* Start Document passage *

1. Under the banking laws of Pennsylvania the Secretary of
Banking is authorized to take over any banking business which is in
an unsafe and unsound condition. After filing in his office a
certificate of possession, and in the office of the prothonotary a
certified copy thereof, the Secretary has the status of an equity
receiver responsible to the court in which such certificate of
possession is filed. In respect of mortgage pools operated by banks
taken over, provision is made for their administration by the
Secretary until such time as a substitute fiduciary is appointed by
the court. Pursuant to these laws, the Secretary came into
possession of the property of a state bank, including mortgage
pools. Subsequently, owners of participation certificates in the
mortgage pools brought suits in the federal district court, praying
the appointment of a receiver and the usual injunction. No other
remedy was sought. No charge of misconduct, neglect, or
mismanagement was made against the Secretary. The District Court
nevertheless appointed receivers, whereupon the Secretary
petitioned to vacate the orders, alleging that his management of
the pools was in accordance with the laws of the State and had been
in the interest of the participants.

* End Document passage *

◆ Direction A ◆
Answer these questions from the case summary:
(i) Where must the Secretary file a certified copy of the certificate of possession?
(ii) Who administers the mortgage pools of a bank that has been taken over, and until when?
(iii) What did the owners of participation certificates ask the federal district court for?
◆ Direction B ◆
Using the case summary, explain why the Secretary asked the court to vacate the orders appointing receivers.

* Start Supplied entries *

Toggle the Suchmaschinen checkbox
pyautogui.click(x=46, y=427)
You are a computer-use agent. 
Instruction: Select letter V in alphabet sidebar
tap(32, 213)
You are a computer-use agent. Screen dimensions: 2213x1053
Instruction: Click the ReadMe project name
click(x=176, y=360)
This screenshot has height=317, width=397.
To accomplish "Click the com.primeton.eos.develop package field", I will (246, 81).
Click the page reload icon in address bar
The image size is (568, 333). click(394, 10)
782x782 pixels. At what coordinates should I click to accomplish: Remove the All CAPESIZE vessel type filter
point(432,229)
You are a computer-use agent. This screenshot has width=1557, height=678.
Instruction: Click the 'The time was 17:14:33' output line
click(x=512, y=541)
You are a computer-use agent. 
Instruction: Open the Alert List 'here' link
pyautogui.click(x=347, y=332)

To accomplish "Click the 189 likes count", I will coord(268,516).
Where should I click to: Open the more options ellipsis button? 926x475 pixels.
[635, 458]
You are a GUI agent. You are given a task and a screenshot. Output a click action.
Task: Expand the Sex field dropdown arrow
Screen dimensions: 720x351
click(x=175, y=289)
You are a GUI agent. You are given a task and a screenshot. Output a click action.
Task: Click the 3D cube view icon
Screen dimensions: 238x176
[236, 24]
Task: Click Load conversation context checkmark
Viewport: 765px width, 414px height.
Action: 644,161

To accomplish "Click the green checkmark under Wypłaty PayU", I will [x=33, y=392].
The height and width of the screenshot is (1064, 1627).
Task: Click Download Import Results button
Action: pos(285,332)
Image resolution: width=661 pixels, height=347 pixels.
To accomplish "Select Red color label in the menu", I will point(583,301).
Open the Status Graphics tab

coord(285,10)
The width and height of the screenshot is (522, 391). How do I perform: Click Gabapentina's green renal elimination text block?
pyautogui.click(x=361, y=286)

* End Supplied entries *

◆ Right answer A ◆
(i) In the office of the prothonotary.
(ii) The Secretary of Banking administers them until the court appoints a substitute fiduciary.
(iii) The appointment of a receiver and the usual injunction.

◆ Right answer B ◆
The Secretary said he had managed the mortgage pools in line with the laws of the State and in the interest of the participants. No one had charged him with misconduct, neglect, or mismanagement, yet the District Court had appointed receivers anyway.